ROCHESTER, N.Y. (WROC) — On Tuesday, News 8 told you about a concerned RCSD father, who said his daughter was getting threats after reporting a gun to school authorities.

Daniel Greathouse says he just wants his daughter back in school.

But not at Dr. Alice Holloway Young Middle School; after students there were allegedly threatening his daughter for reporting the gun.

As a result, two 13-year-old boys were charged with Criminal Possession of a Weapon on November 29.

On Wednesday the Rochester City School District said they would be assisting the family in an emergency transfer to another school, following the threats.

“Like you know, [threats saying] ‘when she comes to school, they’re gonna jump her, or, you know just all types of threats like — they gonna ‘get’ her,'” said Greathouse.

Greathouse said his daughter did the right thing, and shouldn’t have to be paying for it with fear.

Victor Saunders, advisor to the mayor’s Violence Prevention Programs said tips are very important in instances like this. And unfortunately, in can result in these types of threats. That’s why he said his job is to help protect those who do come forward.

“It’s the culture — It’s the culture. It’s not necessarily a family situation or anything,” said Saunders, when asked why students feel compelled to make dangerous threats. “It’s the culture of individuals that honestly believe, if you know something, you shouldn’t say something.”

How do we change that culture, to make school a safer place?

Saunders said they approach it with staff members from Pathways to Peace, stationed at school buildings across the district.
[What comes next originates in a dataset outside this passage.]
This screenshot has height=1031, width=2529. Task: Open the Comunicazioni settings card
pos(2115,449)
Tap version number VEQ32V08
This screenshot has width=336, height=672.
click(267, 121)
He said more are on the way soon.

“We just like people to know, it doesn’t have anything to do with you,” said Saunders. There’s no reason to be threatening a child — even if you are one.”

The goal, is to look for red flags and encourage youth to turn away from violence. Also, he said, they work to build trust so students can come forward with information.

“To lead them away from that lifestyle. Because the most important thing is to not be a victim or an assailant in violent crime,” he said. “We’re hoping to be able to build relationships with these people, to allow them to trust, to know that somebody’s in your corner.”

Saunders said when students receive threats after reporting something, it typically happens online.

His advice for this family — and anyone else experiencing this — give them a call.

You can call the city crisis hotline at 585-314-8666.

City officials say you can always report tips anonymously, to 911, Crime Stoppers, RPD Major Crimes Unit, or even the mayor’s office directly.